-- START OF EXCERPTED TEXT --

10 December - Over 100 single mothers, children and supporters - Black both Afro & Asian, white, young and not so young, lesbian - picket Parliament, lobby their MPs and speak out at the SMSD press conference. Women with disabilities and pensioners express worries that their benefits will be cut next. During the Commons debate, Harriet Harman looks up nervously at women packed in the public gallery wearing handmade SMSD T-shirts. Labour rebels make impassioned speeches in support of single parents. 120 MPs - 47 of them Labour - vote against or abstain. Scab MPs are congratulated by Tory ex-Minister Peter Lilley.


10 December 1997, Single Mothers Outside Parliament

16 December - SMSD and WinVisible (Women with visible and invisible disabilities) write thanking rebel MPs and ask them to oppose cuts to people with disabilities. Many single mothers and/or our children have disabilities or health problems.

14 January 1998 - we write to sympathetic Lords before they debate the Social Security Bill.

15 January - The Lords debate One Parent Benefit cut. Ladies mention how hard it is to find childcare, but no-one opposes the cut outright.

3 February - Six women wearing SMSD T-shirts, and a wheelchair user go to the London Labour Roadshow to question the Chancellor, Gordon Brown. They protest at not being called to ask a question. The next day the mums' revolt is in all the papers.

The Times reports "Gordon Brown suffered his most bruising public encounter since the election." Labour calls us "infiltrators from the extreme left groups" Is Labour so far from grassroots people that single mothers defending their money are seen as extremists?

9 February - The government is forced to review the Child Support Act, as 70% of single mothers are refusing to co-operate. SMSD and CACSA demonstrate outside Parliament while Lib Dems call for the Act to be abolished.

13 February - We join the demonstration of people with disabilities, the Direct Action Network (DAN), against benefit cuts. It blocks Whitehall. DAN asks pensioners and SMSD to join them to deliver a letter to 10 Downing Street.

7 March - We are invited to speak at International Women's Day march in Liverpool called by Wirral Trades Council.

17 March - Budget Day.

What single parents will lose.

  • From 6 April 1998 a new Income Support claimant will get £11.05 Family Premium instead of the one-parent rate of £15.75 - a loss of £4.70 a week
  • From June, single parents (including students not on Income Support will no longer be able to claim the One Parent Benefit - a loss of £5.65 a week.
  • The cuts also affect the amount of Housing Benefit and Council Tax Benefit, resulting in a loss of up to £11.50 a week

Single parents getting Income Support or One Parent Benefit before 6 April 1998 will keep the one-parent rate Family Premium or the One Parent Benefit, but these will stay frozen at their present £15.75 and £6.30 a week. Both benefits will disappear when the new claimants' benefits catch up with these amounts.

Single parents on Income Support who get waged work after 6 April 1998 will still be able to claim One Parent Benefit. Claims must be made within one month of moving off Income Support. But single parents taking a job after 6 April who then lose it and go back on IS will be treated as new claimants.

70% of single mothers are refusing to co-operate with the CSA so the Benefits Agency and the CSA have joined forces to intimidate women.

-- END OF EXCERPTED TEXT --
-- START OF EXTRACTED DATA --

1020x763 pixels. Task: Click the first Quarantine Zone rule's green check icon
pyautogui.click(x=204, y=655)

-- END OF EXTRACTED DATA --
-- START OF EXTRACTED DATA --

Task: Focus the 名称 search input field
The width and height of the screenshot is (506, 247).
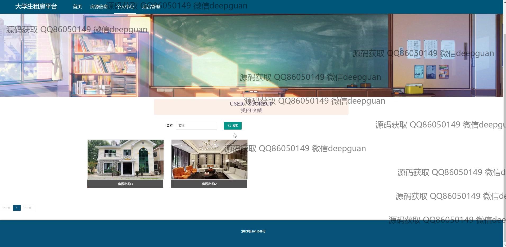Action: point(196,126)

-- END OF EXTRACTED DATA --

DIRECTIONS »
• 1. In the single mothers' protest timeline, how many MPs voted against or abstained during the 10 December Commons debate, and how many of them were Labour?
• 2. Reproduce the passage of the single mothers' protest timeline from "16 December - SMSD" up to and including "all the papers.", word for word.

RESULTS FOR THE EXERCISE »
• 1. 120 MPs, 47 of them Labour.

• 2.
16 December - SMSD and WinVisible (Women with visible and invisible disabilities) write thanking rebel MPs and ask them to oppose cuts to people with disabilities. Many single mothers and/or our children have disabilities or health problems.

14 January 1998 - we write to sympathetic Lords before they debate the Social Security Bill.

15 January - The Lords debate One Parent Benefit cut. Ladies mention how hard it is to find childcare, but no-one opposes the cut outright.

3 February - Six women wearing SMSD T-shirts, and a wheelchair user go to the London Labour Roadshow to question the Chancellor, Gordon Brown. They protest at not being called to ask a question. The next day the mums' revolt is in all the papers.